__Data excerpts__:
*-*-*

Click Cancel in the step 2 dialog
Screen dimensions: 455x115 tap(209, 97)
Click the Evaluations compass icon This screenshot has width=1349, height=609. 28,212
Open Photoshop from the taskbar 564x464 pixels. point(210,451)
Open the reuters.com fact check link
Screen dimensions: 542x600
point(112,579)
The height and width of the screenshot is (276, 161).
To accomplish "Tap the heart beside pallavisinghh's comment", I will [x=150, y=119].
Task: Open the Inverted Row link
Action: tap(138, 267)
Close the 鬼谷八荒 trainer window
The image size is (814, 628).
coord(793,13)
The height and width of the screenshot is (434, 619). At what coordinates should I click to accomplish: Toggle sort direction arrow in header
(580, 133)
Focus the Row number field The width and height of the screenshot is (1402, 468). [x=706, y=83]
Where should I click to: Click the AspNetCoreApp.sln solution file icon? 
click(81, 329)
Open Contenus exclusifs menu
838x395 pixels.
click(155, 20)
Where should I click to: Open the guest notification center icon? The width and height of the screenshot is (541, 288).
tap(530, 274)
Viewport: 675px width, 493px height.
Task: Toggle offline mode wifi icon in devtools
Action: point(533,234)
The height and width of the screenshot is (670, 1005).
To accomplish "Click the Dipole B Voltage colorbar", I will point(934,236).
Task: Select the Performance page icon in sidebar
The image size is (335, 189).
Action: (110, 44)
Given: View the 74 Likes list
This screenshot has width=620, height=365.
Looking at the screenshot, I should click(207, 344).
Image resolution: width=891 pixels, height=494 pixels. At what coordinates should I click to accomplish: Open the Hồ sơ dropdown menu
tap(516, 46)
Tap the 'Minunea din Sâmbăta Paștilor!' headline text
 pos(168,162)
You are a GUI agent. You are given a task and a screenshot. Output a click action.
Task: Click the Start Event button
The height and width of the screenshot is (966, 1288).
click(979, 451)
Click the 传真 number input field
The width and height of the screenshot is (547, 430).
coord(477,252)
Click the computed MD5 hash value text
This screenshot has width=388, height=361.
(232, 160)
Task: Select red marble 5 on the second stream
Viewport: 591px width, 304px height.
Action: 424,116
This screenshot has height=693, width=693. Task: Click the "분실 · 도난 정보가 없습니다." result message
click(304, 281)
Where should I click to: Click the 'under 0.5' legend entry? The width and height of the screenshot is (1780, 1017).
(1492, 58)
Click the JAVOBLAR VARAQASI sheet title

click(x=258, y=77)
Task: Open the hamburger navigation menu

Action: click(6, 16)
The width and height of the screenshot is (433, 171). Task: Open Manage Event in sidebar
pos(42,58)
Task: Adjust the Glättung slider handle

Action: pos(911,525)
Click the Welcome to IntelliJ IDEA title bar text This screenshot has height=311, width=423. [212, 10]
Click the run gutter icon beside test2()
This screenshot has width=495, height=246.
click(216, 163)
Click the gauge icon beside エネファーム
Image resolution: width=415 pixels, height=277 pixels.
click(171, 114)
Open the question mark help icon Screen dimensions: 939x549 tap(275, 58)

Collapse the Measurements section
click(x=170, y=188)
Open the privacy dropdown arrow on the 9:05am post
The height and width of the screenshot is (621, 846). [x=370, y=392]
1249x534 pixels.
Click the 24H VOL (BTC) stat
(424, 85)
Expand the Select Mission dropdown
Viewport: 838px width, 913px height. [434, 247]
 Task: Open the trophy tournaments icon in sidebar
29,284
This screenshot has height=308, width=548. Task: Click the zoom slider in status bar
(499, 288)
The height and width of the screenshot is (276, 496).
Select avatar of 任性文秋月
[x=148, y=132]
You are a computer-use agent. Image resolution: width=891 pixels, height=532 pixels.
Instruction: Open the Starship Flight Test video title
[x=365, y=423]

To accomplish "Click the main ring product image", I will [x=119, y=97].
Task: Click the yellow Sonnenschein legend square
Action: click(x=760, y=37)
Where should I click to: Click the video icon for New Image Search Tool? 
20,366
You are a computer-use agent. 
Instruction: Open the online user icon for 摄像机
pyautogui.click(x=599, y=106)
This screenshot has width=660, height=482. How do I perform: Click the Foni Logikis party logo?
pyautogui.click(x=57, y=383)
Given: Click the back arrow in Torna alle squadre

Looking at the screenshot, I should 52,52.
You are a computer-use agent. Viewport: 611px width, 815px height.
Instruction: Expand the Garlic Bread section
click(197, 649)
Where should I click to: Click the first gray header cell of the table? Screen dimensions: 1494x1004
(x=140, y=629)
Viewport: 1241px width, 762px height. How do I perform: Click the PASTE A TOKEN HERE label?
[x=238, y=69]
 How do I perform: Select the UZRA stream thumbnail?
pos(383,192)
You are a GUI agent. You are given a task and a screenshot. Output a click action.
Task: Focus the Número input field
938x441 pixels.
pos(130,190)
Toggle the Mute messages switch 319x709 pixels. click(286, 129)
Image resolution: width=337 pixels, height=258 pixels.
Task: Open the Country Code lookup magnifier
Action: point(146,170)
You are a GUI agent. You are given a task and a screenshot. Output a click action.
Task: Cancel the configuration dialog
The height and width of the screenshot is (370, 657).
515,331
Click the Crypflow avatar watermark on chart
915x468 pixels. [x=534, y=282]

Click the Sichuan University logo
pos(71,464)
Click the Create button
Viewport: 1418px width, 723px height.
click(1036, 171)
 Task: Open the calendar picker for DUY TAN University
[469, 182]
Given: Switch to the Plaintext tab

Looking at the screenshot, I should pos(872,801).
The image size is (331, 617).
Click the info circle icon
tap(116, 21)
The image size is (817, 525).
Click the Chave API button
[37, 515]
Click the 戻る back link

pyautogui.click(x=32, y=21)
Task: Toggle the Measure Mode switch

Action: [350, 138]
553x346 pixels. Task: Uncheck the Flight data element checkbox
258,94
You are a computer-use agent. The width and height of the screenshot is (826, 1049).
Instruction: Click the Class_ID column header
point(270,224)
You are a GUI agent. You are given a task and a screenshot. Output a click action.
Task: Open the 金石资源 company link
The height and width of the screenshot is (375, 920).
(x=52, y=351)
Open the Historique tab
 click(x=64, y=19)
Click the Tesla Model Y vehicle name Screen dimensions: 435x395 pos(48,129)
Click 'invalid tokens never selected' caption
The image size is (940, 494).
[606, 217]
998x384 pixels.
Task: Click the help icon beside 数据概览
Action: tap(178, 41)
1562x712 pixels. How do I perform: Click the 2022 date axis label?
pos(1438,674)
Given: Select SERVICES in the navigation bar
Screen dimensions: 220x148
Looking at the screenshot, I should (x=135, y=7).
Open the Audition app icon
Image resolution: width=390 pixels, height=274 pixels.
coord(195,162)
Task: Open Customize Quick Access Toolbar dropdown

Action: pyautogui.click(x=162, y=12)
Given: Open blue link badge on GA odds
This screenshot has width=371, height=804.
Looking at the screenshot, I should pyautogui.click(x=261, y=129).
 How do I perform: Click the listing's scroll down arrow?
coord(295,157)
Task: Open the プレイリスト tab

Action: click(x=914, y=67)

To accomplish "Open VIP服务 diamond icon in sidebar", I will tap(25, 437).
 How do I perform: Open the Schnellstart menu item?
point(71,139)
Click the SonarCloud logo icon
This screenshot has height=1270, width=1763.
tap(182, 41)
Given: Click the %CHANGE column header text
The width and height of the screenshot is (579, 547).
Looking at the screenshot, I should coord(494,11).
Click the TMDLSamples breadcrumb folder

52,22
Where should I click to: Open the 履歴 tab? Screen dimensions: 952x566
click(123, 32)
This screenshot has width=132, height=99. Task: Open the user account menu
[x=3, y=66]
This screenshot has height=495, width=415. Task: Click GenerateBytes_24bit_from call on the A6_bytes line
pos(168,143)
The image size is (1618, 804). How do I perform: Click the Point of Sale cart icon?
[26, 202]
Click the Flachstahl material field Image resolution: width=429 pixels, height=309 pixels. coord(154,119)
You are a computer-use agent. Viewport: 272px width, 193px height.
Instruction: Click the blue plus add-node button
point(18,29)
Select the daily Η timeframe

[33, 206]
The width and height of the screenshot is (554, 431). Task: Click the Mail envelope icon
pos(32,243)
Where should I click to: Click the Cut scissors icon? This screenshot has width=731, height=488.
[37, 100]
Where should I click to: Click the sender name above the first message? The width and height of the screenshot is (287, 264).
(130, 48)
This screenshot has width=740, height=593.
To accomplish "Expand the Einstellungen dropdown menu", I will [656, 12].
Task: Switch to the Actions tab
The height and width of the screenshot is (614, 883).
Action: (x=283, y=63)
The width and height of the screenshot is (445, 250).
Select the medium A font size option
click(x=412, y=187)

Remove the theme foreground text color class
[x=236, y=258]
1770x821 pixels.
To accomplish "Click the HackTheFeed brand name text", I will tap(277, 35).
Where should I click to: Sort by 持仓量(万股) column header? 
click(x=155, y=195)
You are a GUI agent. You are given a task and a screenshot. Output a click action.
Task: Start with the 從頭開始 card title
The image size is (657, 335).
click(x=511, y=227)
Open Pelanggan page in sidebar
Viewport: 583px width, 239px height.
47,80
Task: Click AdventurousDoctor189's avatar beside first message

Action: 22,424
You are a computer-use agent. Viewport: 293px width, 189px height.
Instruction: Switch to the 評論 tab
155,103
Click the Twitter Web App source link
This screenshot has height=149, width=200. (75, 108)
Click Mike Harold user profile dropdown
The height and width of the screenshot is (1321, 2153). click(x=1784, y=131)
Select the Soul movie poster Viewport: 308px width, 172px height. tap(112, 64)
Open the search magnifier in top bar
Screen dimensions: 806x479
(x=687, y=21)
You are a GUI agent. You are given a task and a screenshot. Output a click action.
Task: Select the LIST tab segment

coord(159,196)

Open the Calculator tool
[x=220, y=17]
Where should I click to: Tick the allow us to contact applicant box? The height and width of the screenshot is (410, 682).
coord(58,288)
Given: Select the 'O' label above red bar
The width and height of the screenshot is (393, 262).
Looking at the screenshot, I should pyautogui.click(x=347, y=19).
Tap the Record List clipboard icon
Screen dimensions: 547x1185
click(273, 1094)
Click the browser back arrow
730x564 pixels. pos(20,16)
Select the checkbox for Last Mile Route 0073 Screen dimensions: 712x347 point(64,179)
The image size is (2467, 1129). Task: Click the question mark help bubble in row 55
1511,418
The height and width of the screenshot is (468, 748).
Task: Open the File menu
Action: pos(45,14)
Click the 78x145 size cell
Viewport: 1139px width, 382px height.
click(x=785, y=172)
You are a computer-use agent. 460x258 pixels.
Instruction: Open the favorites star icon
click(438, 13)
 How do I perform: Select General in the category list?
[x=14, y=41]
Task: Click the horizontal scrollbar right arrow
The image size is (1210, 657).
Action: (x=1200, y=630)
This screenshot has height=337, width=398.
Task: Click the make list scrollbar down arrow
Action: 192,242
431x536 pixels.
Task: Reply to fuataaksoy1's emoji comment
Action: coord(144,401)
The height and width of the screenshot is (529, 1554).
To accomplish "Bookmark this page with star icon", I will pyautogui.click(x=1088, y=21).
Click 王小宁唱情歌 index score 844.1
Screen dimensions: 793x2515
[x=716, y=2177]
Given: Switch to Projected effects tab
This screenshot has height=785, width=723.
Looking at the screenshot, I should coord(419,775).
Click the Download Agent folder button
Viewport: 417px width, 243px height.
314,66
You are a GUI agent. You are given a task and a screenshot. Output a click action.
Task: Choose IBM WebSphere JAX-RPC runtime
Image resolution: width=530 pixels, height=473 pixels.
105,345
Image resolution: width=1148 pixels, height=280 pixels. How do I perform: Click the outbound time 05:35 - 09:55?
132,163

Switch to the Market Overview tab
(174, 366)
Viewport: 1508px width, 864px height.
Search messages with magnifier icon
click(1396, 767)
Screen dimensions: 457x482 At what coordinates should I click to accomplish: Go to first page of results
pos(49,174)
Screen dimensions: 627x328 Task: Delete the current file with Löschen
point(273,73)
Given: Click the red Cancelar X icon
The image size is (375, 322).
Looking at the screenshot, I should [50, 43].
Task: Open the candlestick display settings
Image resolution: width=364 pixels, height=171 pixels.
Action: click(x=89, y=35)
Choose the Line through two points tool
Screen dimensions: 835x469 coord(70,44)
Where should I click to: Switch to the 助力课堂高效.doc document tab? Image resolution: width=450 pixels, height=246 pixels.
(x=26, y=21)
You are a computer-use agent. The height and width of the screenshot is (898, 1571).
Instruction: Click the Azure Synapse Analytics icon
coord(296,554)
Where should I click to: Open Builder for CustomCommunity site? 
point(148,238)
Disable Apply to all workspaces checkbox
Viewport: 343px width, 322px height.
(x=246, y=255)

*-*-*

__Task brief__: Look over the records above and say how many lines hold the word "Focus", giving the number alone.

__Exercise output__: 2